Monday, January 18, 2010

It's such a waste of time

Is it sad that the one thing I look forward to every night when I go to sleep is my cup of coffee in the morning? I mean it is coupled with my devotions but I’ll be honest, I wouldn’t get out of bed for my devotions like I’ll get out of bed for my coffee. But hey, whatever it takes.
It’s the simple things in life after all that make it livable.
Today for MLK Day, we took the kids ice skating (many of them their first time) and then to the Newark Museum where they had a bunch of activities centered around MLK Day. While the kids were still chaotic, it’s so much easier to relate to them outside of the school setting. It was definitely a good day.

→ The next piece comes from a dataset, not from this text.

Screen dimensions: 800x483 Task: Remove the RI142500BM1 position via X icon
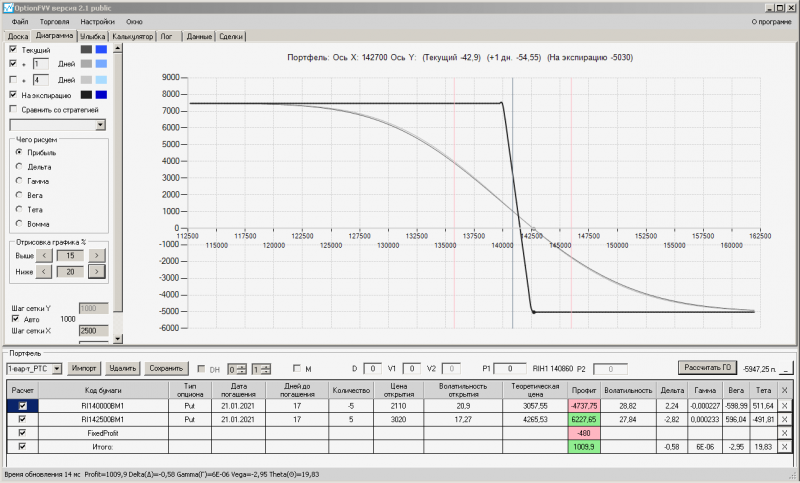point(784,419)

I am beginning to really love them. I’m not just doing the right things because I know what the right things are to do, but because I care. I can fake caring about people so easily. Maybe fake isn’t the right word. But I can do the right things to make a person feel cared for even when my heart isn’t in it. I find myself doing them without even realizing it even while my heart and attitude are throwing fits. It is some of that Bonhoeffer thought process…that one cannot always expect the feelings to come before the action. Sometimes we must act in order to feel anything.
I wonder if that’s my problem with guys. I want to feel something fantastic before I act, but maybe its that I must trust someone first before I can really feel that something fantastic. Probably is true. But my trusting guys record isn’t exactly stellar. I tend to pick the ones that aren’t really trustworthy in the first place. Oh well I’m still waiting.

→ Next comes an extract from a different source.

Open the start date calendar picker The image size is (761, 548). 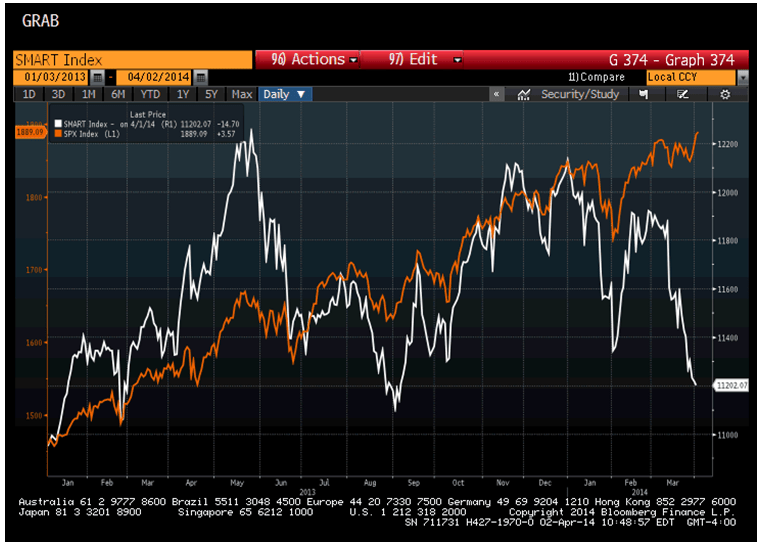point(97,77)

I think I may have made some friends this weekend--at least some connections where the people aren’t automatically suspicious of me. This church Erica and I have gone to now a few times has a large post college population which is good for my social life…aka the friends. But I miss the depth and experience of an older church. I appreciate having those older adults that I can see their faith alive after 25-30 yrs of marriage, after raising teenagers, after dealing with death and illness, after money and job loss. People who have lived life and survived because of their faith. I need that proof, that witness otherwise I feel like a crazy person. So I think I’ll stay here for awhile to establish the friends because well let’s face it I need friends. But I pray God provides some other ways for me to connect with the older generation for mentoring.
A bit of a rant--we had a house meeting yesterday afternoon--right as I started my nap. Now that’s not a good idea to interrupt my nap. I hate house meetings. I hate talking about money. I hate listening to people critique and criticize the little nit picky stuff. I hate it. To me if someone can sit down and recall every little detail of how the house was not kept clean, that means they are keeping way too close of tabs on things. AND that they are keeping score. I hate keeping score because once you start, it’s all you think about. And once I hear people talk about how they are keeping score on someone else, I begin to wonder how they are keeping score on me. And I hate that. Because I know I’m going to fail. I mean I’m a pretty neat person if it means respecting someone else’s space but I don’t keep track of how many times the bathroom floor was wet or the toilet seat was up or the counter wasn’t wiped off or that I took out the trash because if I did I would drive myself crazy. CRAZY. Once you start asking me to keep track, I become a perfectionist and I hate myself when I’m a perfectionist. I can’t breathe. Life doesn’t make any sense. And I waste my brain cells on retarded things that in the long run, don’t really matter.
So one of my roommates complained about the kitchen not being clean enough. Guess who cleans the kitchen quite often? Oh that’s right, Adel. Guess who just likes to keep it clean and doesn’t really care what everybody else does with it? Adel. Guess how many times Adel has seen any of her other housemates clean it? Uh none. BUT IT DOESN’T BOTHER ME.
My housemate asked me if I had any pet peeves or anything that was bothering me since she had listed such a loooong list and I said No. I’ve lived with a lot of messy people and I don’t really care. What I should have said was My biggest pet peeve is people who have lots of pet peeves. I say GET OVER IT. Life is a lot bigger than if the sink is perfectly clean all the time or the counter is always dry or if the couch has crumbs on it. Dear God please please PLEASE don’t let me marry someone who is ridiculously anal about the little things in life. They can be anal about money or their job but not about the little things. It’s such a waste of time.